- Armiger: London Borough of Bromley
- Adopted: 1965
- Crest: On a Wreath of the Colours two Swords in saltire Gules ensigned by an Escallop Or.
- Shield: Vert a pierced Cinquefoil Argent within an orle of Acorns Or.
- Supporters: On the dexter side a Dragon and on the sinister side a Horse both Argent.
- Motto: Latin: *SERVIRE POPULO* (To serve the people)

= Coat of arms of the London Borough of Bromley =

The coat of arms of the London Borough of Bromley is the official coat of arms of the London Borough of Bromley, granted on 20 April 1965.

This London Borough was created by merging five earlier entities, the Municipal Borough of Beckenham, the Municipal Borough of Bromley, the Orpington Urban District, the Penge Urban District and a part of the Chislehurst and Sidcup Urban District. Some of these had arms. Instead of combining the older arms to a new, probably more complex design, it was decided to create all new arms for Bromley to allow for a simpler design.

The pierced silver cinquefoil in the shield alludes to the five earlier authorities with its five petals, while the green field stands for this relatively wooded and rural part of London. There are different interpretations of the acorns surrounding the cinquefoil, they may refer to the characteristic Kentish oaks, and also represent the seed of the new London Borough, but may also stand for the many semi-rural villages in the area.

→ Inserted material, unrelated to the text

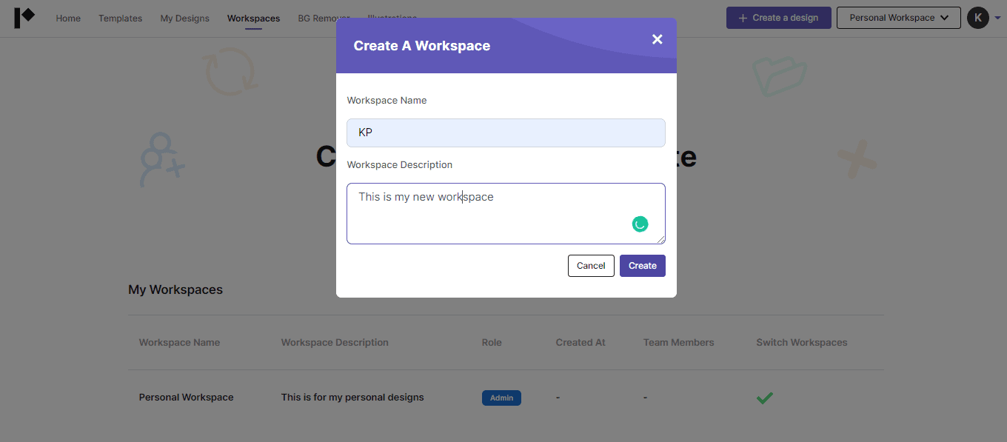Click the green checkmark for Personal Workspace
The image size is (1007, 442).
click(x=764, y=398)

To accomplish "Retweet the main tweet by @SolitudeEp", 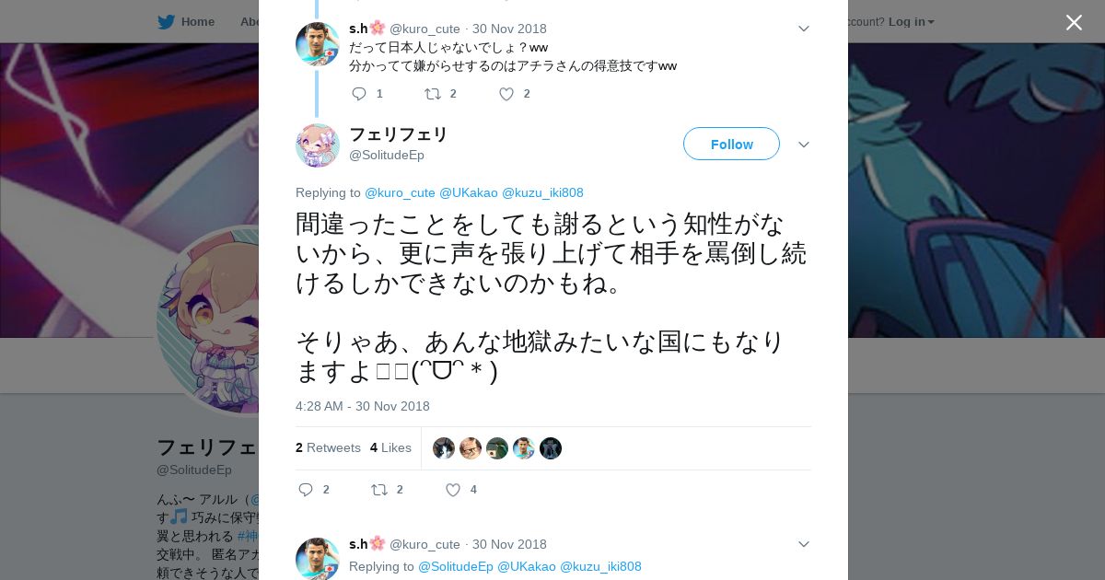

The crest has crossed swords for the many military establishments within Bromley's boundaries and a scallop, which also was present in the crest in the arms of the old Municipal Borough of Bromley and comes from the arms of the Diocese of Rochester, owner of the manor of Bromley from the reign of King Ethelbert.

The supporters are a silver dragon, similar to the dragon supporters in the coat of arms of the City of London, since Bromley is now part of Greater London, and the white horse of Kent (depicted in silver since this is heraldic arms) from the coat of arms of the Kent County Council, for the county in which the London Borough was formerly situated.